RSA, as defined by PKCS#1, encrypts "messages" of limited size. With the commonly used "v1.5 padding" and a 2048-bit RSA key, the maximum size of data which can be encrypted with RSA is 245 bytes. No more.

The bulk of the data encrypted when using asymmetric encryption is actually encrypted using a symmetric encryption, such as AES, with randomly generated key that is then encrypted using RSA and sent together with the data. This is how TLS, PGP, S/MIME, and most other PKI-based encryption systems work.

A PKI Certificate usually contains more data than what one can fit in the RSA size limit because a Certificate contains an RSA public key, which is usually of the same size as the CA's own RSA key. So we need a way to reduce the size of the encrypted data, while still faithfully representing the entire data. Thus, the use of hashing. The hash can then be encrypted using RSA directly, instead of using the RSA+AES method.

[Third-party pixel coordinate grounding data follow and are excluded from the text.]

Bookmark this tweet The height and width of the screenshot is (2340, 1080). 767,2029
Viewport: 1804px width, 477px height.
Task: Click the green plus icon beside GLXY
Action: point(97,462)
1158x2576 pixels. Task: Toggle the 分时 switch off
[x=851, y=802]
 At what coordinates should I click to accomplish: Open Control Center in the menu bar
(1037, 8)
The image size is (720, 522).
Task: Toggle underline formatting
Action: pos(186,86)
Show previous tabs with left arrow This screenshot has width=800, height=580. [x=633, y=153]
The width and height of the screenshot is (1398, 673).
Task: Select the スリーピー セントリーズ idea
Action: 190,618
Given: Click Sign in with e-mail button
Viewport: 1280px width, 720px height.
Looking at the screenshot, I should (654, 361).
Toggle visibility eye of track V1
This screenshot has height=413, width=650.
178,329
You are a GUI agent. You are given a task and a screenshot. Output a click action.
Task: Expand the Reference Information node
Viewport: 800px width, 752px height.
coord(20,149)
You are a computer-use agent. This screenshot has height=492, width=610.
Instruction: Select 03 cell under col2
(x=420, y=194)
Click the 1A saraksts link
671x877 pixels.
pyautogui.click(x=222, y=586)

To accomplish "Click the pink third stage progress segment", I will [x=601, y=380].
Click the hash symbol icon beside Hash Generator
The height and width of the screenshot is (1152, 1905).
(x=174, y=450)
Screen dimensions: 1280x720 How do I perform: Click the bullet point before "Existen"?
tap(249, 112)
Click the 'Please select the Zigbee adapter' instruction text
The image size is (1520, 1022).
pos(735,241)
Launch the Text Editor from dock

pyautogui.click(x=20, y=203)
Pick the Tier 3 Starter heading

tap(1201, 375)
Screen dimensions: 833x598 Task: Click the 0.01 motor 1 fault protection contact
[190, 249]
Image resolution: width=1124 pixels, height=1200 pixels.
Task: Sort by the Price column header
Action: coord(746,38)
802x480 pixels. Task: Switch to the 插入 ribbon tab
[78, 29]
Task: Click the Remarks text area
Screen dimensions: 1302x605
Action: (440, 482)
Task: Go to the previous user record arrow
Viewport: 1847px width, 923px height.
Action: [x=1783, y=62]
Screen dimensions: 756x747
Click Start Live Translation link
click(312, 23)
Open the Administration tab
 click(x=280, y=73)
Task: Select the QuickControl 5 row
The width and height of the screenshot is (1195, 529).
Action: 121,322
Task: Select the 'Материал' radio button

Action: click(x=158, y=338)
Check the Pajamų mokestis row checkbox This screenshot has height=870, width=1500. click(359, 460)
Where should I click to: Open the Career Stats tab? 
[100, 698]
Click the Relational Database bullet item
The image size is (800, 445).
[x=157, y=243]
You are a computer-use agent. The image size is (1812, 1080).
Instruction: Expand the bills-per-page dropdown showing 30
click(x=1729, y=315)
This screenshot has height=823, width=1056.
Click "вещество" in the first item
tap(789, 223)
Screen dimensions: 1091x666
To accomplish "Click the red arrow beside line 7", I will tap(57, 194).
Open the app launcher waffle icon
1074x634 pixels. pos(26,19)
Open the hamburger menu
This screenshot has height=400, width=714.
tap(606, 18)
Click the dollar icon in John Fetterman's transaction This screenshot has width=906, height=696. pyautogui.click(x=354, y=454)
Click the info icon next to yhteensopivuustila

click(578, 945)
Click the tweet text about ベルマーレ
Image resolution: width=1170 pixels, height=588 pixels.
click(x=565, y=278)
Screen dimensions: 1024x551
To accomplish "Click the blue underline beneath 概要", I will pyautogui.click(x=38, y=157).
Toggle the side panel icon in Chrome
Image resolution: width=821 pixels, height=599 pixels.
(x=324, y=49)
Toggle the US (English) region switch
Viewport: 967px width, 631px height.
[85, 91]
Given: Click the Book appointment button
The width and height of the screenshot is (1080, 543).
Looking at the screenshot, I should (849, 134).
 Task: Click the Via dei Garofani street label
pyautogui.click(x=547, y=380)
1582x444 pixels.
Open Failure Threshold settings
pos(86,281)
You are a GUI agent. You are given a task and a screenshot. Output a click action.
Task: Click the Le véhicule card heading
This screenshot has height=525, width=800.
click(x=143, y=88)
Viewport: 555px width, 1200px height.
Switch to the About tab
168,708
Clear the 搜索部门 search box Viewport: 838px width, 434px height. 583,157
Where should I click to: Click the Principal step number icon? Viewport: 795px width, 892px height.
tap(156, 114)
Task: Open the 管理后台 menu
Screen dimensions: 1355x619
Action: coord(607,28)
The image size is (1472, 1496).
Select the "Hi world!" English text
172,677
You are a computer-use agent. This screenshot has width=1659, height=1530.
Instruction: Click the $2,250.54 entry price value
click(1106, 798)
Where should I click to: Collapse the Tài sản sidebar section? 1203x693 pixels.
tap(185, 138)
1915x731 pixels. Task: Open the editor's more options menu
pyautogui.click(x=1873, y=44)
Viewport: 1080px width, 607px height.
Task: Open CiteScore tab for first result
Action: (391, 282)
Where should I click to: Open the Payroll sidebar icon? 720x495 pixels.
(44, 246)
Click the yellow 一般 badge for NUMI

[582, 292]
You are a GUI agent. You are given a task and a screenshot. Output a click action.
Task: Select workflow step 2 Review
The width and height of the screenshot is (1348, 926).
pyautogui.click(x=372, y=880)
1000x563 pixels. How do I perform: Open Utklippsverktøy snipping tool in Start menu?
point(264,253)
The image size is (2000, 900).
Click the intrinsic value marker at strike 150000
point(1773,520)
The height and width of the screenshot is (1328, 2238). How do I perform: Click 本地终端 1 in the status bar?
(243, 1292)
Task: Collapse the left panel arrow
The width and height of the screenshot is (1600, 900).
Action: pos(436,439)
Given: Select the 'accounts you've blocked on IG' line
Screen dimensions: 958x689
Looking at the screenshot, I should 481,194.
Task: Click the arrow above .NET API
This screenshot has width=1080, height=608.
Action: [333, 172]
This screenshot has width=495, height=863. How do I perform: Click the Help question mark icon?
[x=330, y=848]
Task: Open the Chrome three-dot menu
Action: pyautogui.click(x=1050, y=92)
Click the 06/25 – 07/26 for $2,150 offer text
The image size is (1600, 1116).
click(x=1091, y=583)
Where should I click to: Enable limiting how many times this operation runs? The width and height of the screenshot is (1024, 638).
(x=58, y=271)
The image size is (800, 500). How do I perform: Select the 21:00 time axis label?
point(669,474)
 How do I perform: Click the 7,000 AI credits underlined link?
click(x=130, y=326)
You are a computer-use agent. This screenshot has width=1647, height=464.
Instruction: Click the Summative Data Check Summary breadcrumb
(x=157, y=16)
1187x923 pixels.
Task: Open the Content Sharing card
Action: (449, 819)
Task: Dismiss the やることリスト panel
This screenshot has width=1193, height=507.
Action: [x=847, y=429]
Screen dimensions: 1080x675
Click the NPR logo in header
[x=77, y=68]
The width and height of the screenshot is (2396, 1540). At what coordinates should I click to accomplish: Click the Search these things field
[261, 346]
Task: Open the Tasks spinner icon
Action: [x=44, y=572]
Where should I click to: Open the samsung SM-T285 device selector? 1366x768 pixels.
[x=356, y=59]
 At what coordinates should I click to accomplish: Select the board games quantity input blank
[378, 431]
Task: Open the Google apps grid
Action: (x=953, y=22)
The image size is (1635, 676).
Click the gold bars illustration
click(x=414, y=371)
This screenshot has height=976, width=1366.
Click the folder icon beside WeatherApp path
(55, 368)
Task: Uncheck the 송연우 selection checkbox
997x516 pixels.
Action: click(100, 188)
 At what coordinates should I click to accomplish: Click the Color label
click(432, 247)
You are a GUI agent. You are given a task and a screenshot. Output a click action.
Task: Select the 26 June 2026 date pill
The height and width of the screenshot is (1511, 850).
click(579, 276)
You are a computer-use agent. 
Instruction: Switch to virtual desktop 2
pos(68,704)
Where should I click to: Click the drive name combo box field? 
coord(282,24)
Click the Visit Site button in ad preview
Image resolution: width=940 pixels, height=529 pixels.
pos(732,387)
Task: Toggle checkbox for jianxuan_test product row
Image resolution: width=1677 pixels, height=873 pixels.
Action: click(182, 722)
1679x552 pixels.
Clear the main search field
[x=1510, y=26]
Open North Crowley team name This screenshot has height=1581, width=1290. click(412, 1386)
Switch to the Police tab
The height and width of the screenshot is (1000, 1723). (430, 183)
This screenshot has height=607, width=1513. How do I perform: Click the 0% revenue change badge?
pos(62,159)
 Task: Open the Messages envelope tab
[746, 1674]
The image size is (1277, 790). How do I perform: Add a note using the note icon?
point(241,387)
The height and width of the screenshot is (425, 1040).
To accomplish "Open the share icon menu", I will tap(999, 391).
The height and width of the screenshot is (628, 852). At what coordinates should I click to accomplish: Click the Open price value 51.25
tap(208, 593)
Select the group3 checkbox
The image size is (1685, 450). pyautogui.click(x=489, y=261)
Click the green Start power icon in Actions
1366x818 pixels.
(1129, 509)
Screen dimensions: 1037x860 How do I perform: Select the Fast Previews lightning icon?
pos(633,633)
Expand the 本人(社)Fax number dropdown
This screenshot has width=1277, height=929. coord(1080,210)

If we insist the entire certificate to be signed using plain RSA, then the CA would only be able to sign certificates whose key length is strictly shorter than the CA's key. And each step of intermediate CA's would only be able to sign consecutively smaller keys.

The metadata could be useful for auditing CAs to keep them honest

The metadata isn't actually just used to keep CA honest. The metadata in a Certificate also encodes:

  1. the certificate purpose (code signing certificate, S/MIME certificate, client certificate, server certificate),
  2. identifying information about the key owner that the CA were able to verify (legal name, organization identifier, organization's address and legal jurisdiction), this should be used by the peer to decide whether they are communicating with the right entity
  3. how to find the certificate revocation list or OCSP responder, and
  4. the process that the CA used to verify the certificate, which represents the strength of the attestation (EV, OV, or DV).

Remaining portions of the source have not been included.